_PROMPT_
The answer must be every record below, repeated exactly.

_SUPPLIED RECORDS_
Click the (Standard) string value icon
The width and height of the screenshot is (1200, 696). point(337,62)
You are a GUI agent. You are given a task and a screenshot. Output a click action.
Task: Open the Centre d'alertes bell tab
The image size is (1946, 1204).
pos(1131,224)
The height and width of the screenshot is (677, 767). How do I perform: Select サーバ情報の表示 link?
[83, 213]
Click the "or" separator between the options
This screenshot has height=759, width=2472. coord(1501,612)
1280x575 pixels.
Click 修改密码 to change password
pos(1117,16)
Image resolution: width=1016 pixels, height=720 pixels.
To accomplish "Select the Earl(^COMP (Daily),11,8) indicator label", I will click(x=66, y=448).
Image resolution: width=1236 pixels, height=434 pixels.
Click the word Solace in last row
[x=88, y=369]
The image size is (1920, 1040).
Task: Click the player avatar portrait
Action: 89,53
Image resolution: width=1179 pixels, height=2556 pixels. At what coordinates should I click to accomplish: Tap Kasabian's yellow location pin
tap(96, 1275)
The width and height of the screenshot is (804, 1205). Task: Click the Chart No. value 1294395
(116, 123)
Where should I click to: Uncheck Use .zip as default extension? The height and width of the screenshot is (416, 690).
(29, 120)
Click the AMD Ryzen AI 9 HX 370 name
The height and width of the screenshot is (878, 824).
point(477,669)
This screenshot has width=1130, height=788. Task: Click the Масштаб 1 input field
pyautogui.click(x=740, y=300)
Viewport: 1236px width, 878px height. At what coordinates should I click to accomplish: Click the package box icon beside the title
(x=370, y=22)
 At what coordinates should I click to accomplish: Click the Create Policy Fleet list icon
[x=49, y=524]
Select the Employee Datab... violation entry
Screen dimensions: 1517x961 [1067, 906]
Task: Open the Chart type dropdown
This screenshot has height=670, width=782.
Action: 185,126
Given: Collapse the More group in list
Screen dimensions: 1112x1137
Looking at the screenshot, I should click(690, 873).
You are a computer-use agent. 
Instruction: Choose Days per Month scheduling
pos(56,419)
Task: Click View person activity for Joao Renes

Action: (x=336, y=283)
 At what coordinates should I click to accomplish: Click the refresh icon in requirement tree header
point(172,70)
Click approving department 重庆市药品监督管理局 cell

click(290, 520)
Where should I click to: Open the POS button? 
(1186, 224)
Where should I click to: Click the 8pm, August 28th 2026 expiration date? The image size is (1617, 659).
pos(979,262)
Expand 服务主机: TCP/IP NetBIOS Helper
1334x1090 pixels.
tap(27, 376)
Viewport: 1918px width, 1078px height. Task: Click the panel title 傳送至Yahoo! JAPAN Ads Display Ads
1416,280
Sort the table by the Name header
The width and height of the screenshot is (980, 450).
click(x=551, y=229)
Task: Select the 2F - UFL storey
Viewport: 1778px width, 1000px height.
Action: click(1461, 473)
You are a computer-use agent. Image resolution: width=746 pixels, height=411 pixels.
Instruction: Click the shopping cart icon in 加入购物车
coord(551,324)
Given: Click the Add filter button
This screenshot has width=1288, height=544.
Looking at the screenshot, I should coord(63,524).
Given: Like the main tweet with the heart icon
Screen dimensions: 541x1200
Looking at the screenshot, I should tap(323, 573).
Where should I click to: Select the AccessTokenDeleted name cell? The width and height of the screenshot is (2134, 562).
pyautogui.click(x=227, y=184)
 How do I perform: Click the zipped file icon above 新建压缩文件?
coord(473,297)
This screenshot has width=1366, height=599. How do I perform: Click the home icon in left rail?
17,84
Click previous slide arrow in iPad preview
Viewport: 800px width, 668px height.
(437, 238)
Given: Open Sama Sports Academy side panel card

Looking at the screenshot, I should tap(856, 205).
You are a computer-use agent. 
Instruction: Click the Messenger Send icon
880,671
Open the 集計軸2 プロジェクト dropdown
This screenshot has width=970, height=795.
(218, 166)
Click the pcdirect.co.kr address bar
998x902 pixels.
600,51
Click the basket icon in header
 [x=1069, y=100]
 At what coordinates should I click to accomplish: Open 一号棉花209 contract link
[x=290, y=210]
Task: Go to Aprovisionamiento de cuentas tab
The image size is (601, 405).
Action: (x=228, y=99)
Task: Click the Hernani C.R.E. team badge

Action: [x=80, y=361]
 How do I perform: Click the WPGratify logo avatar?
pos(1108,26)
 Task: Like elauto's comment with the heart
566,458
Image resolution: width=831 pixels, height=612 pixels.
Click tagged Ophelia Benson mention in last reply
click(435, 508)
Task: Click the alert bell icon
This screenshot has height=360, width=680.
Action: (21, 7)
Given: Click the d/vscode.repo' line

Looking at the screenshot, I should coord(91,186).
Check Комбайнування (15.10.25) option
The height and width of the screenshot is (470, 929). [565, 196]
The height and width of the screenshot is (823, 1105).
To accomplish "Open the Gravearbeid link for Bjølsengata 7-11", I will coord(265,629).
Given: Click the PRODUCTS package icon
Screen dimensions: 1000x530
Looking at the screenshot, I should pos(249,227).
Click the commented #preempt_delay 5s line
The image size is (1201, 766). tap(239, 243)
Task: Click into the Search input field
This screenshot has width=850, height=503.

_REPLY_
Click the (Standard) string value icon
The width and height of the screenshot is (1200, 696). point(337,62)
You are a GUI agent. You are given a task and a screenshot. Output a click action.
Task: Open the Centre d'alertes bell tab
The image size is (1946, 1204).
pos(1131,224)
The height and width of the screenshot is (677, 767). How do I perform: Select サーバ情報の表示 link?
[83, 213]
Click the "or" separator between the options
This screenshot has height=759, width=2472. coord(1501,612)
1280x575 pixels.
Click 修改密码 to change password
pos(1117,16)
Image resolution: width=1016 pixels, height=720 pixels.
To accomplish "Select the Earl(^COMP (Daily),11,8) indicator label", I will click(x=66, y=448).
Image resolution: width=1236 pixels, height=434 pixels.
Click the word Solace in last row
[x=88, y=369]
The image size is (1920, 1040).
Task: Click the player avatar portrait
Action: 89,53
Image resolution: width=1179 pixels, height=2556 pixels. At what coordinates should I click to accomplish: Tap Kasabian's yellow location pin
tap(96, 1275)
The width and height of the screenshot is (804, 1205). Task: Click the Chart No. value 1294395
(116, 123)
Where should I click to: Uncheck Use .zip as default extension? The height and width of the screenshot is (416, 690).
(29, 120)
Click the AMD Ryzen AI 9 HX 370 name
The height and width of the screenshot is (878, 824).
point(477,669)
This screenshot has width=1130, height=788. Task: Click the Масштаб 1 input field
pyautogui.click(x=740, y=300)
Viewport: 1236px width, 878px height. At what coordinates should I click to accomplish: Click the package box icon beside the title
(x=370, y=22)
 At what coordinates should I click to accomplish: Click the Create Policy Fleet list icon
[x=49, y=524]
Select the Employee Datab... violation entry
Screen dimensions: 1517x961 [1067, 906]
Task: Open the Chart type dropdown
This screenshot has height=670, width=782.
Action: 185,126
Given: Collapse the More group in list
Screen dimensions: 1112x1137
Looking at the screenshot, I should click(690, 873).
You are a computer-use agent. 
Instruction: Choose Days per Month scheduling
pos(56,419)
Task: Click View person activity for Joao Renes

Action: (x=336, y=283)
 At what coordinates should I click to accomplish: Click the refresh icon in requirement tree header
point(172,70)
Click approving department 重庆市药品监督管理局 cell

click(290, 520)
Where should I click to: Open the POS button? 
(1186, 224)
Where should I click to: Click the 8pm, August 28th 2026 expiration date? The image size is (1617, 659).
pos(979,262)
Expand 服务主机: TCP/IP NetBIOS Helper
1334x1090 pixels.
tap(27, 376)
Viewport: 1918px width, 1078px height. Task: Click the panel title 傳送至Yahoo! JAPAN Ads Display Ads
1416,280
Sort the table by the Name header
The width and height of the screenshot is (980, 450).
click(x=551, y=229)
Task: Select the 2F - UFL storey
Viewport: 1778px width, 1000px height.
Action: click(1461, 473)
You are a computer-use agent. Image resolution: width=746 pixels, height=411 pixels.
Instruction: Click the shopping cart icon in 加入购物车
coord(551,324)
Given: Click the Add filter button
This screenshot has width=1288, height=544.
Looking at the screenshot, I should coord(63,524).
Given: Like the main tweet with the heart icon
Screen dimensions: 541x1200
Looking at the screenshot, I should tap(323, 573).
Where should I click to: Select the AccessTokenDeleted name cell? The width and height of the screenshot is (2134, 562).
pyautogui.click(x=227, y=184)
 How do I perform: Click the zipped file icon above 新建压缩文件?
coord(473,297)
This screenshot has width=1366, height=599. How do I perform: Click the home icon in left rail?
17,84
Click previous slide arrow in iPad preview
Viewport: 800px width, 668px height.
(437, 238)
Given: Open Sama Sports Academy side panel card

Looking at the screenshot, I should tap(856, 205).
You are a computer-use agent. 
Instruction: Click the Messenger Send icon
880,671
Open the 集計軸2 プロジェクト dropdown
This screenshot has width=970, height=795.
(218, 166)
Click the pcdirect.co.kr address bar
998x902 pixels.
600,51
Click the basket icon in header
 [x=1069, y=100]
 At what coordinates should I click to accomplish: Open 一号棉花209 contract link
[x=290, y=210]
Task: Go to Aprovisionamiento de cuentas tab
The image size is (601, 405).
Action: (x=228, y=99)
Task: Click the Hernani C.R.E. team badge

Action: [x=80, y=361]
 How do I perform: Click the WPGratify logo avatar?
pos(1108,26)
 Task: Like elauto's comment with the heart
566,458
Image resolution: width=831 pixels, height=612 pixels.
Click tagged Ophelia Benson mention in last reply
click(435, 508)
Task: Click the alert bell icon
This screenshot has height=360, width=680.
Action: (21, 7)
Given: Click the d/vscode.repo' line

Looking at the screenshot, I should coord(91,186).
Check Комбайнування (15.10.25) option
The height and width of the screenshot is (470, 929). [565, 196]
The height and width of the screenshot is (823, 1105).
To accomplish "Open the Gravearbeid link for Bjølsengata 7-11", I will coord(265,629).
Given: Click the PRODUCTS package icon
Screen dimensions: 1000x530
Looking at the screenshot, I should pos(249,227).
Click the commented #preempt_delay 5s line
The image size is (1201, 766). tap(239, 243)
Task: Click into the Search input field
This screenshot has width=850, height=503.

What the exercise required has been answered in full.